* Begin Selected passage *

Supersedes the prior brainstorming attempts in #2254 and #2336. Refs #2311.

How to compare against the previous design

Check out main and run the same config head-to-head. Existing configs/ and examples/ work as-is on both — no separate demo. Example with 2 GPUs (1 train + 1 inference):

# New design (this branch)
git checkout exp/orchestrator-v2
uv run rl @ configs/hendrycks_math/rl.toml \
  --output-dir outputs/orch_v2 --wandb.name orch_v2

# Previous design (main)
git checkout main
uv run rl @ configs/hendrycks_math/rl.toml \
  --output-dir outputs/prev --wandb.name prev

Signal model

The pipeline is driven by a small set of explicit signals — no exception-based control flow, no "is X ready?" magic. Each signal has a single producer and consumer:

Signal Producer Consumer Triggers
Rollout (atomic) RolloutDispatcher.out_q sink router in Orchestrator.main_loop next sink processing level
TrainSink.add(rollout) -> bool train sink (group_size-th arrival + buffer full) orchestrator main loop process_one_step (ship)
EvalSink.add(rollout) -> EvalBatch | None eval sink (num_examples × group_size-th arrival) orchestrator main loop log_eval_batch
Orchestrator.stopped: Event train sink on max_steps, external stop() orchestrator drives shutdown
WeightWatcher.on_new_version(step) watcher (broadcast dir poll) dispatcher off-policy cancel, eval trigger

Architecture

                                ┌──────────────────────────────────┐
                                │     WeightWatcher (task)         │
                                │ polls broadcasts/, on_new_version│
                                └────────────┬─────────────────────┘
                                             │ Policy.version, observers
                                             ▼
                                ┌──────────────────────────────────┐
                                │       RolloutDispatcher          │  shared:
                                │           (task)                 │   • Semaphore(max_inflight_rollouts)

* End Selected passage *
* Begin Available data *

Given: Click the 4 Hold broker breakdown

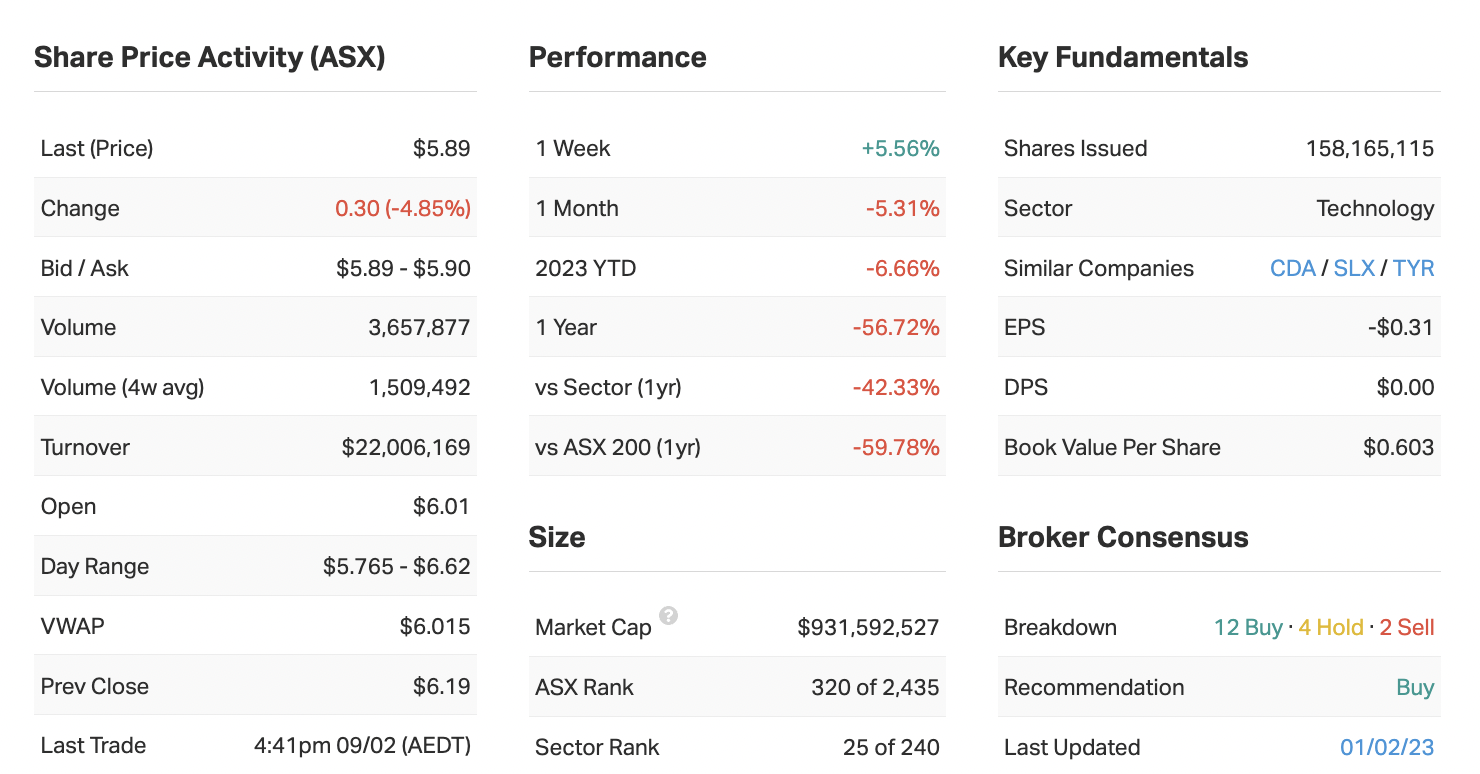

* End Available data *

List every number with a # sign that the orchestrator design notes above refer to.

■ **Finished exercise**: #2254, #2336, #2311